Output

Decompiling the class file using this new CUP spec returns the original program, see Listing 6-66. Note that, due to the implementation of the fieldStack, the order of the fields in the decompiled program is reversed. Obviously, this does not affect program execution.

Summarizing Decompiler Implementation

It’s now time to take stock, take a step back and see exactly where we are. Read on and we’ll explore this more.

What We Have

We now have a method for decompiling Java classes. Our lexical analyzer cuts ClassToXML’s output into usable tokens for our parser to digest, and our parser returns something close to the original source of the program. How robust and how complete is our decompiler, though?

What Remains

Unfortunately, our decompiler is not very robust at present. There are opcodes we do not parse and facets of the class file structure that are not dealt with, such as interfaces and the exception tables. Although these are important in a full-scale decompiler, their inclusion here would occupy many, many more pages. We will review the remaining opcodes briefly and I will present hints and tips for decompiling them.

Remaining Opcodes

The first group of remaining opcodes are low-level JVM operations. The first opcode, NOP, is the most useless (literally). Unless you want to do estimates of the JVM’s clock speed, you can just dump this command, which causes no operation to be performed.

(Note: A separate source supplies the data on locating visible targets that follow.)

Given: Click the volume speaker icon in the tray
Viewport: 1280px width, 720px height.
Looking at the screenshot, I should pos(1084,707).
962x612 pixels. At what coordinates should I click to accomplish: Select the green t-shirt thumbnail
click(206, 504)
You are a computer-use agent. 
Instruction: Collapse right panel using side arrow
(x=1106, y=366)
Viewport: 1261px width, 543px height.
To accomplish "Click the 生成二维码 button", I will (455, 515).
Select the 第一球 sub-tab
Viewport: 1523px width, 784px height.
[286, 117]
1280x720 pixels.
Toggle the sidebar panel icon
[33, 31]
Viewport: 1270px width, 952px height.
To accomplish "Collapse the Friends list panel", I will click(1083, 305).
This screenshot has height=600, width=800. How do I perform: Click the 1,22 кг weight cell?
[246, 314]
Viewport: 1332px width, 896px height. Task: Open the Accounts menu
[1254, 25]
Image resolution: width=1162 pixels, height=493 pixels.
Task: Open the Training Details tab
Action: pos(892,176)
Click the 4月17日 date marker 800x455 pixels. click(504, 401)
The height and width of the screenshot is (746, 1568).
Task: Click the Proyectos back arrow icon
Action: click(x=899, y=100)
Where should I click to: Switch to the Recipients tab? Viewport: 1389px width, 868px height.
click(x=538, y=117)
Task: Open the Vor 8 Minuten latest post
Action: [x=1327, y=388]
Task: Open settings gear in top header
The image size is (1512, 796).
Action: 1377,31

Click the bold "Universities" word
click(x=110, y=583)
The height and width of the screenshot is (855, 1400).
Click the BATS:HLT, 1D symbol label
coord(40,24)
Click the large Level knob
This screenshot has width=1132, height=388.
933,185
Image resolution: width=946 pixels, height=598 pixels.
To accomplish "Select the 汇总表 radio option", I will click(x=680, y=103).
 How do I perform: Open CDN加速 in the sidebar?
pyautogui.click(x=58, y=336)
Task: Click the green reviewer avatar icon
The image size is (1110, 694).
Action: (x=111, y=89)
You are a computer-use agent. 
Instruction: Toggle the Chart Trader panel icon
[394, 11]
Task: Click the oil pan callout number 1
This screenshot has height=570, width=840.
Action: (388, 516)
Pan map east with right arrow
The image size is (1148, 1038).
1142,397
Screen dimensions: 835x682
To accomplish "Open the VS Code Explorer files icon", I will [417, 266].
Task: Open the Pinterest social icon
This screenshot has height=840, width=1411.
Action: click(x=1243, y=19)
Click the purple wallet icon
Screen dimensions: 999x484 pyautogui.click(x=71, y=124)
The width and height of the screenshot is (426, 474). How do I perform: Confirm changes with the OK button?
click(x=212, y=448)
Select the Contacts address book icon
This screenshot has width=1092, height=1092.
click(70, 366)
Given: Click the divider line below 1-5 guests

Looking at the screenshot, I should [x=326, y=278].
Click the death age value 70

For our purposes, WIDE can also be discarded. This opcode specifies that the next local variable referenced is 16 bits rather than 8 bits. Obviously, this doesn’t affect our particular JVM.

The next pair are also very simple. POP and POP2 merely pop and discard the top word and double word on the oStack, respectively. Implementation is trivial.

SHL and SHR are identical and opposite operations. The top word is popped and shifted left and right by the number of digits specified by the five lower bits of the next word, and the result is pushed back onto the oStack.

Next we have the three logical operators: AND, OR, and XOR. These perform the respective bitwise operations between the top two values on the oStack. Implementation for all three is simple.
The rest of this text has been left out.